Is there any way to either guarantee that the email property will be populated with the user’s email address or alternatively reset the account password using an identifier other than the email address (such as their Auth0 ID or something)?
You should have a user.email field and it should always be populated with the email address used when the user signs up. If you are seeing something other than that, I would suspect Something Bad Happened™. If you have a user profile where user.email is not populated with email address, can you post the user profile here?
user.name is a standard OIDC claim (well, name is a standard OIDC claim) which Auth0 appears to populate with an actual name if it can find one, the email address, or the local part of the email address.
I believe the only option for password reset is email address.
@markd I see the field populated in the Auth0 manage portal, but I can’t figure out how to actually see it in a client app without requesting that scope.
The best I’ve come up with is to add the email scope when the user consents, but that feels more like an odd workaround than how it’s supposed to work given that I’ve got the Auth0 identifier for the user without having to distinctly ask for it. Is using the email pulled from the scope really the approach I’m supposed to use here?
Right now, I’m just looking at the changePassword method on the auth0.js script (JSDoc: Global).
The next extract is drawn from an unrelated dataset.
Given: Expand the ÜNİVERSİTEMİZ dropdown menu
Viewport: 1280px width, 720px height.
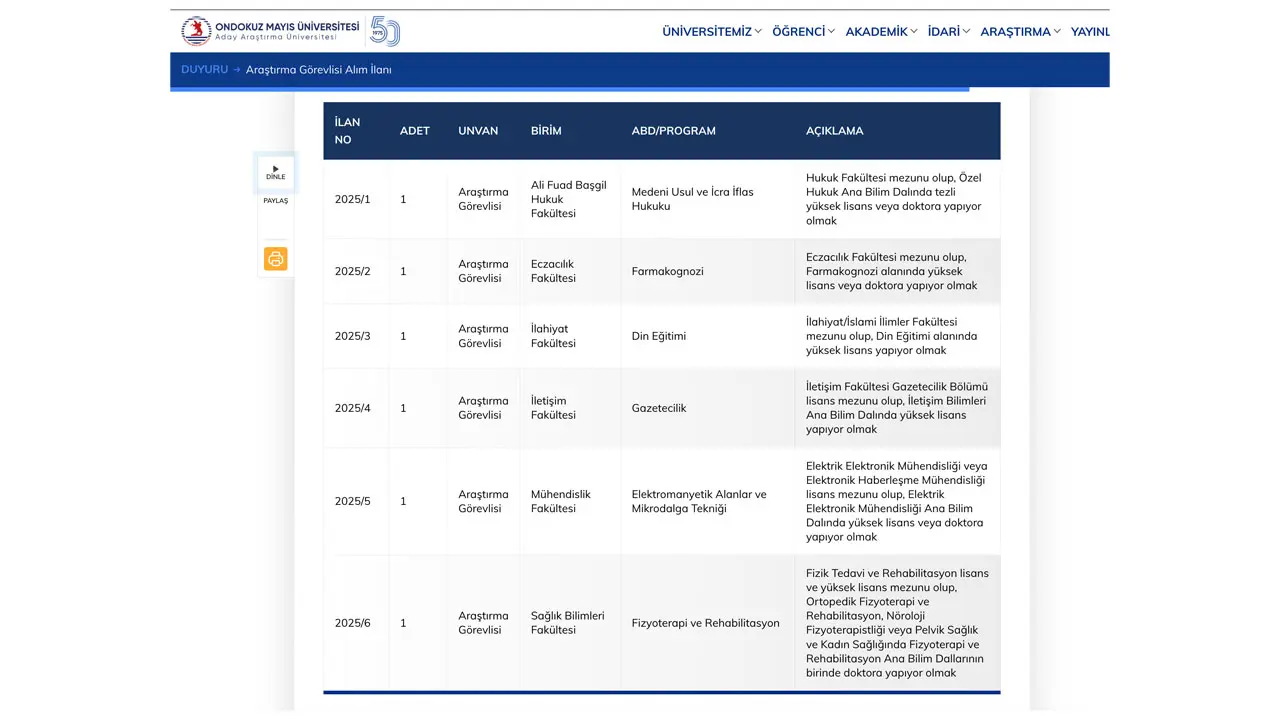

I’m not terribly picky one way or another, but I wasn’t able to quickly figure out how to point the user to the Universal Login flow, so I went with this approach (and of course, it requires the email field).
Hopefully one of the Auth0 folks will provide a more definitive response but I believe the short answer is yes, you must use the email address to trigger the change password flow. You could allow the user to provide a username but as you noted, in that case you would need to look up the associated email address.